Available data Start Marker
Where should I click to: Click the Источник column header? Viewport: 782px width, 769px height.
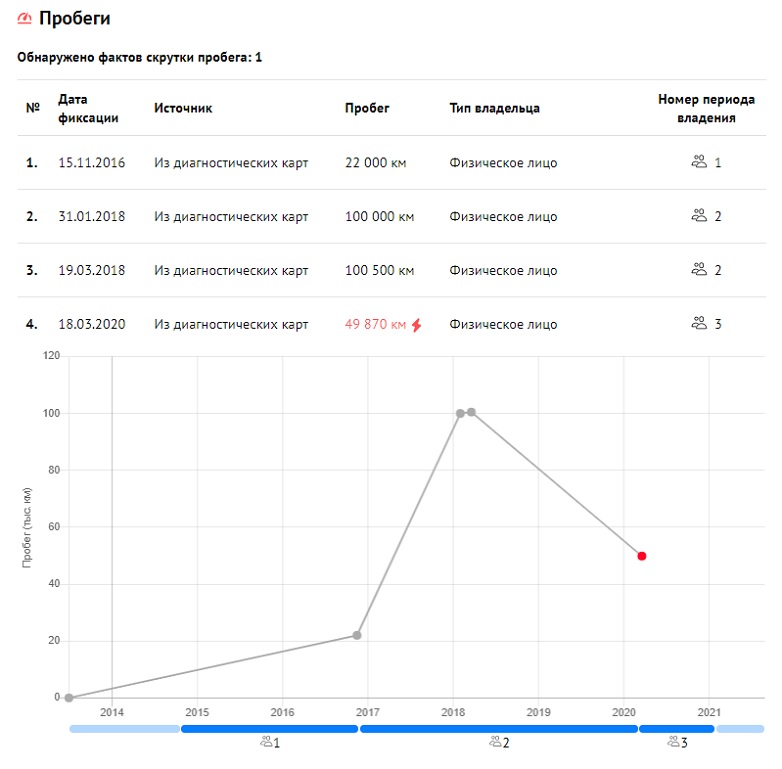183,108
Available data End Marker
Available data Start Marker
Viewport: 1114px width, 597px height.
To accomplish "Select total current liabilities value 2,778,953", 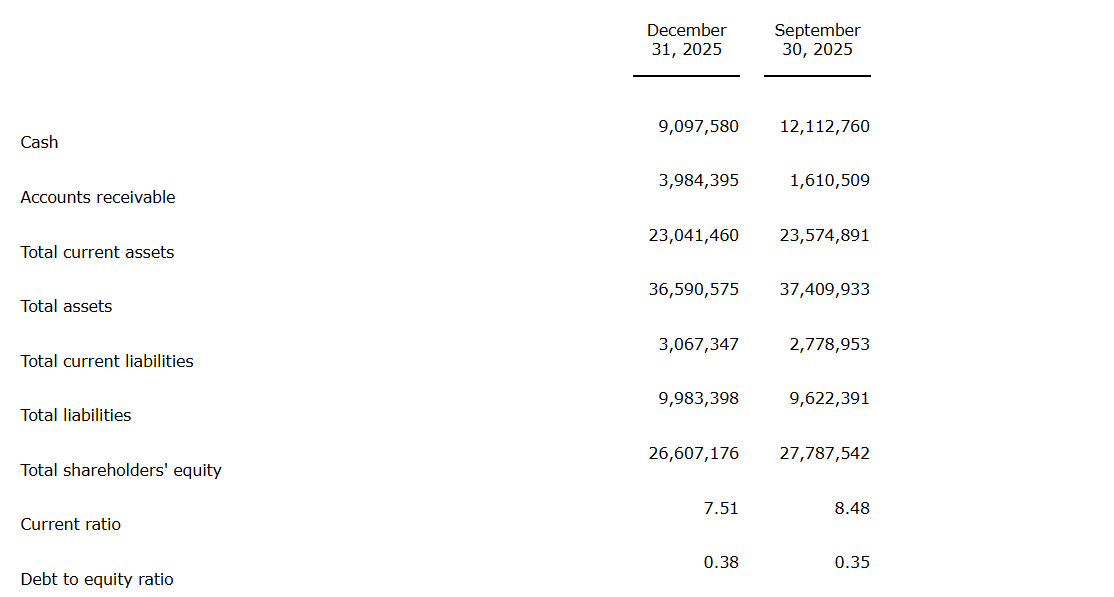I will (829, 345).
Available data End Marker
Available data Start Marker
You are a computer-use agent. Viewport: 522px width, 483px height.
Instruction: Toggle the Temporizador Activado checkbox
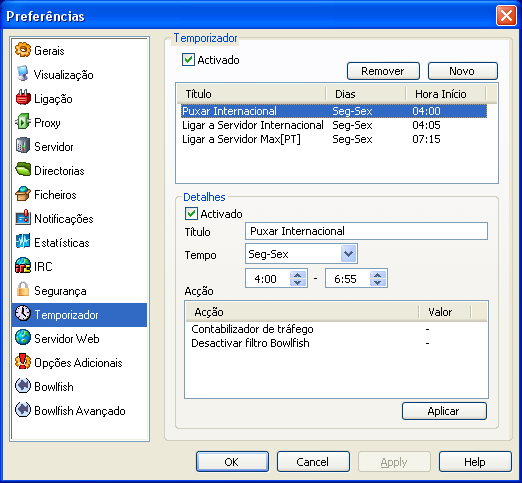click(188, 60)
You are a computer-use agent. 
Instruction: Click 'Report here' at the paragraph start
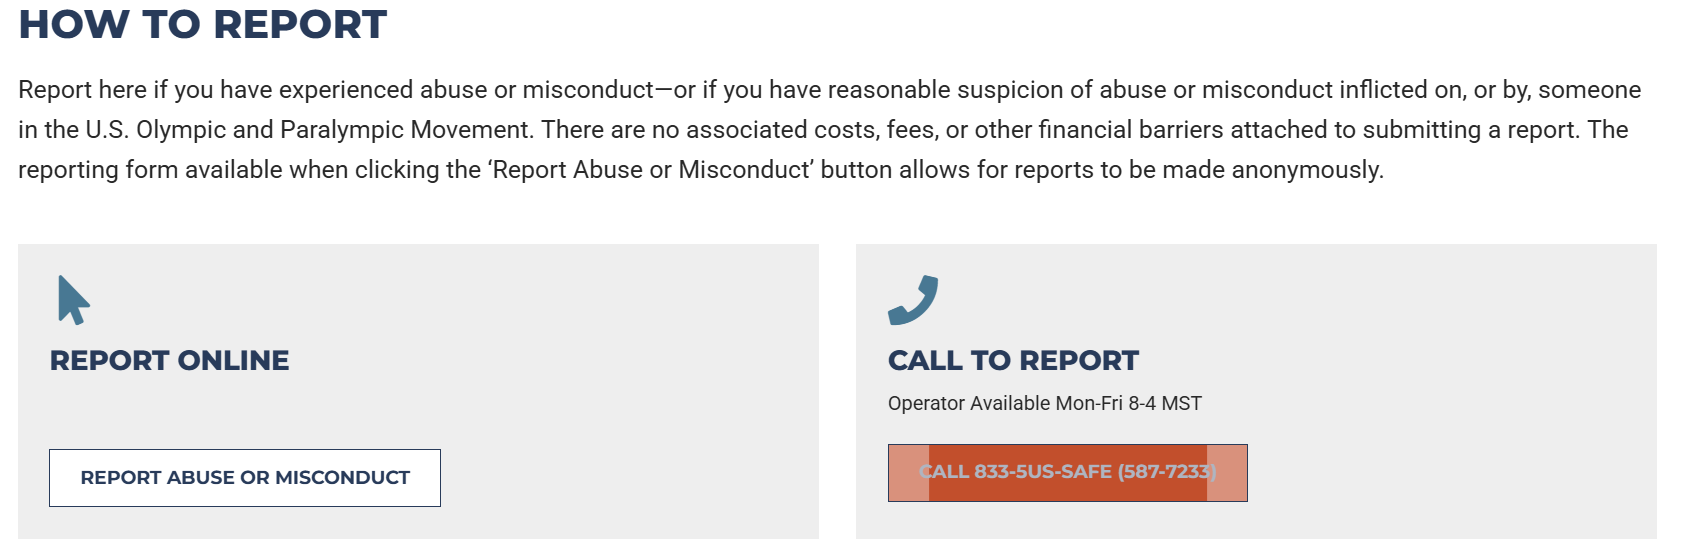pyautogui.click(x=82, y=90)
Available data End Marker
Try it:
Select all lines in the listing that include the word "computer".

Answer for the task:
You are a computer-use agent. Viewport: 522px width, 483px height.
You are a computer-use agent. 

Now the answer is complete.